In our study, we have shown that important quantitative and qualitative alterations in mitochondria can also be present in the lymphocytes of a patient with severe lactic acidosis after treatment with NRTIs. Moreover, we found that these alterations can persist for several weeks after NRTI withdrawal. We think that this is important considering the fact that lymphocytes are the main targets of HIV. Compared with other similar cases reported in the scientific literature, the mitochondrial alterations seen in our patient appeared to be more pronounced than those described for liver and muscle. Other than swelling and cristae disruption, we observed in several lymphocytes the complete disappearance of internal mitochondrial structure, with a pronounced thinning of the mitochondrial membrane, during which the identity of the outer and inner membranes was lost.

Take home messages

  • We describe important morphological alterations in lymphocyte mitochondria in a human immunodeficiency virus infected patient during a severe phase of highly active antiretroviral therapy induced hyperlacticaemia

  • These alterations persisted for several weeks after treatment withdrawal and were associated with an increase in lymphocyte apoptosis

  • Because mitochondria play an important role in the apoptotic pathway, the increase in lymphocyte apoptosis may be a consequence of proapoptotic factors released from altered mitochondria

Another important event in our patient during the phase of hyperlacticaemia was the appearance of apoptosis in lymphocytes.
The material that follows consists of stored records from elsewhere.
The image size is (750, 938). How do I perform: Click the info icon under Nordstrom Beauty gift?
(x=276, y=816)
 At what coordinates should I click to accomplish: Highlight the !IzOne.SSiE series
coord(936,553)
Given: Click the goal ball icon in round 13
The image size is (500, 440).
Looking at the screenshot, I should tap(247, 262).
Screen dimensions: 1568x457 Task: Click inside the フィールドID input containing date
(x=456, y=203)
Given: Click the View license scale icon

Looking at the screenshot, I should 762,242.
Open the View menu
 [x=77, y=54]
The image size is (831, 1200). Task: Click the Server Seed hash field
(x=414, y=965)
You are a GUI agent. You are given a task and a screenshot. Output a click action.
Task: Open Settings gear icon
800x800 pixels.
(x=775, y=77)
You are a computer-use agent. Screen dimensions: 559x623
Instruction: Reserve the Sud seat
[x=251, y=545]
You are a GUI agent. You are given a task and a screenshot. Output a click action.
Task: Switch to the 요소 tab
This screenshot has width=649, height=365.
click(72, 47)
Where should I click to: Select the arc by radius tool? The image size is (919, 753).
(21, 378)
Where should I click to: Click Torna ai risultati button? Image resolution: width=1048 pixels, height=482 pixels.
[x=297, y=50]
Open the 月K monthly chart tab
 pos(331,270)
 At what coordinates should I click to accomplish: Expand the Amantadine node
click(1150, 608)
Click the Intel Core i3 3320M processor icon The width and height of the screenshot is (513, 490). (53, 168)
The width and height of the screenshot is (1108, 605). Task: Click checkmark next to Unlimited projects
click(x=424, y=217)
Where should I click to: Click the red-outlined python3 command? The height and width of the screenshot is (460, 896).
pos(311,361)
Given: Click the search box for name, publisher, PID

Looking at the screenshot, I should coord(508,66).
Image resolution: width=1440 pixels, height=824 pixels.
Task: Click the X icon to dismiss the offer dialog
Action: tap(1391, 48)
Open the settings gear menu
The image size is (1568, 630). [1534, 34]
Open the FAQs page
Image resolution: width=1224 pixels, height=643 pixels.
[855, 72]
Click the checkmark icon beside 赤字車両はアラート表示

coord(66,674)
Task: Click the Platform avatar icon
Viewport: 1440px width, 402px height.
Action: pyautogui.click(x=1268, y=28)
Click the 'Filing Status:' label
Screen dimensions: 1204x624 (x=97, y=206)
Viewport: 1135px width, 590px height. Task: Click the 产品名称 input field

The percentage of apoptotic cells decreased with the decrease in lactic acid concentrations. Although a decrease in CD4+ lymphocytes was seen before treatment withdrawal, no important alterations appeared in the next months, probably because of a balanced effect resulting from treatment withdrawal. It is noteworthy that apoptosis is a feature of HIV infection.27 Increased lymphocyte apoptosis is involved in CD4 depletion, and the overexpression of Fas and the Fas ligand (Fas-L) in CD4+ cells seems to play a major role in this process.28,29 Several studies have shown an increase in the expression of membrane bound Fas-L and Fas in lymphocytes and monocytes and in amounts of the soluble forms of Fas-L and Fas in the plasma of HIV infected subjects.30 In contrast, serum concentrations of Bcl-2 are often reduced.30,31 We do not know the causes of the increase in lymphocyte apoptosis, but considering the important involvement of mitochondria in the apoptotic pathway,32 it may be a consequence of proapoptotic factors released from disrupted mitochondria. In conclusion, we have documented important mitochondrial damage in lymphocytes from a patient treated with NRTIs; this damage is associated with an increase in apoptosis in lymphocytes and is not immediately reversible by treatment withdrawal.